Data records:
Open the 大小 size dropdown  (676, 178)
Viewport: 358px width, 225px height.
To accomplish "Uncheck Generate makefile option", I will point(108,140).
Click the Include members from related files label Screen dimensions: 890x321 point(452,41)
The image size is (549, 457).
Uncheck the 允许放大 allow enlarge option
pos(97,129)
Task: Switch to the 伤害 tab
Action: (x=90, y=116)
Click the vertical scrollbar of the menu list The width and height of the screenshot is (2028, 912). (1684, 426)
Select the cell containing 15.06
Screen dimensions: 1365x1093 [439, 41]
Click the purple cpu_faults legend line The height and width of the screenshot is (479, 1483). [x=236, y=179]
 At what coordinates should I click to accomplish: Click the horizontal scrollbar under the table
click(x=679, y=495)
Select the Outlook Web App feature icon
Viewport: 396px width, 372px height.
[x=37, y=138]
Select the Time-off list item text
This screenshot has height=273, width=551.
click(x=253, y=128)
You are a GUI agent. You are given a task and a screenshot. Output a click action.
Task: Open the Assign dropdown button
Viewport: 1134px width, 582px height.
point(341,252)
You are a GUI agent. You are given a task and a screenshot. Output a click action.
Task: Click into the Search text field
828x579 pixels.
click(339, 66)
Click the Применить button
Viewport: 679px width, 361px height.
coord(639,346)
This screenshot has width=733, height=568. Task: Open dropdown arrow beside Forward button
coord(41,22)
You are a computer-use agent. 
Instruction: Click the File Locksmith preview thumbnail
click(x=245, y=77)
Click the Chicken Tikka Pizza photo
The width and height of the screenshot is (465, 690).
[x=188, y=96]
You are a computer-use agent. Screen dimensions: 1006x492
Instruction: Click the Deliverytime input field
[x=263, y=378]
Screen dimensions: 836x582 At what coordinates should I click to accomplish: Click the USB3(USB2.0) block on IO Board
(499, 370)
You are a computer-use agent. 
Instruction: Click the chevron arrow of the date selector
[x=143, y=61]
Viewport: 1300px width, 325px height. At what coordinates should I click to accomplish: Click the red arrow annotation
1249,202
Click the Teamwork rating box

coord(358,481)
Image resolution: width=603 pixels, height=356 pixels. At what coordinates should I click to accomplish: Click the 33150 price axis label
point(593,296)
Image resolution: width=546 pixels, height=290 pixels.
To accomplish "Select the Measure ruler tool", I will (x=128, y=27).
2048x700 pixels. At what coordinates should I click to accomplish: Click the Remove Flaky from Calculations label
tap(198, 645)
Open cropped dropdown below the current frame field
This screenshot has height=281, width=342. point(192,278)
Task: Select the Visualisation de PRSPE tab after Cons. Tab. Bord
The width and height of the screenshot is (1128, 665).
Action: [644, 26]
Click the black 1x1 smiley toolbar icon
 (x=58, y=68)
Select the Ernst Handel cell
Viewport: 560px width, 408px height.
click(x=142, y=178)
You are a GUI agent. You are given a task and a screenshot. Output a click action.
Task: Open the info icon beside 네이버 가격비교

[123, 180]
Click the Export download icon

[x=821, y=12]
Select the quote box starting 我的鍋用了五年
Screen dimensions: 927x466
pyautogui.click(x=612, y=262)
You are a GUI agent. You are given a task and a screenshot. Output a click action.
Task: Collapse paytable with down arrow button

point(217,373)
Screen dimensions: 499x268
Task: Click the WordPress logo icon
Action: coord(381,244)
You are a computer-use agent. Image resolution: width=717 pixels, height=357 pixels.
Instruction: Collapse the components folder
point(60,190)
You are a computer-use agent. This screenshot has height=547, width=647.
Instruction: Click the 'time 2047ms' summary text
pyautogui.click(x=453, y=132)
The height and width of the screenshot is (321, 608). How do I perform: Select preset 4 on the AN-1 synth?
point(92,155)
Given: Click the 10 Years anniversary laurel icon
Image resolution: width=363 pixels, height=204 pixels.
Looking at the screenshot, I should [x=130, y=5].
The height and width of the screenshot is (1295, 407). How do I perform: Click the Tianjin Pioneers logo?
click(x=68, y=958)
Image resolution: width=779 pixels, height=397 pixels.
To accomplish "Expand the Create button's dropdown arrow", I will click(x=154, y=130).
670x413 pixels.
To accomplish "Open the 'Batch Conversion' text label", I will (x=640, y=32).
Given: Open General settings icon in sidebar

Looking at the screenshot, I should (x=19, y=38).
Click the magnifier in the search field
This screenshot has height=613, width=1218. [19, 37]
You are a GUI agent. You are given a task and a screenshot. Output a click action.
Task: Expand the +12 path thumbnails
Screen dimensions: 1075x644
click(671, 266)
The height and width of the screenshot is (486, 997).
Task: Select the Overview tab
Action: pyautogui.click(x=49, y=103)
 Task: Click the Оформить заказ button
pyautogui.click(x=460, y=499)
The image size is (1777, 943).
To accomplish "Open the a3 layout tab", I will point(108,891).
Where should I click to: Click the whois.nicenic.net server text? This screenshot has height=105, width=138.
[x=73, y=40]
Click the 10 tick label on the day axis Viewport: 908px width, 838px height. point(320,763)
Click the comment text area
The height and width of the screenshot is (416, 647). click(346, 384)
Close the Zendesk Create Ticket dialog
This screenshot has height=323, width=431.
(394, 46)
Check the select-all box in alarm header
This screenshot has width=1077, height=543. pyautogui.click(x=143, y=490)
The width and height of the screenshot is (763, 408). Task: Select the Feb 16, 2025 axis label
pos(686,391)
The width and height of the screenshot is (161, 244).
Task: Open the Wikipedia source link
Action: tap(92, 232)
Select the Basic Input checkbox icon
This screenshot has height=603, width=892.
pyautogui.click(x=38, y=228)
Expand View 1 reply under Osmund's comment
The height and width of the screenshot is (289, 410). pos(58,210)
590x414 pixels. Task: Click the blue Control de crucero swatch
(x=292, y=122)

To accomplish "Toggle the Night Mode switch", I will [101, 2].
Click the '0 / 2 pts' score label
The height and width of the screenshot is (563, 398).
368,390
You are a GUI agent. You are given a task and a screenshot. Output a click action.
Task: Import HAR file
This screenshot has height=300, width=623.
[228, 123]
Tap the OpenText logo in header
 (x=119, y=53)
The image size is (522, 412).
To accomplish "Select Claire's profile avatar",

Task requirements: Once the line containing "Select the Outlook Web App feature icon" has been set down, nothing more is wanted; set down each line of the listing above up to it exactly, starting with the first.

Answer to this task:
Open the 大小 size dropdown  (676, 178)
Viewport: 358px width, 225px height.
To accomplish "Uncheck Generate makefile option", I will point(108,140).
Click the Include members from related files label Screen dimensions: 890x321 point(452,41)
The image size is (549, 457).
Uncheck the 允许放大 allow enlarge option
pos(97,129)
Task: Switch to the 伤害 tab
Action: (x=90, y=116)
Click the vertical scrollbar of the menu list The width and height of the screenshot is (2028, 912). (1684, 426)
Select the cell containing 15.06
Screen dimensions: 1365x1093 [439, 41]
Click the purple cpu_faults legend line The height and width of the screenshot is (479, 1483). [x=236, y=179]
 At what coordinates should I click to accomplish: Click the horizontal scrollbar under the table
click(x=679, y=495)
Select the Outlook Web App feature icon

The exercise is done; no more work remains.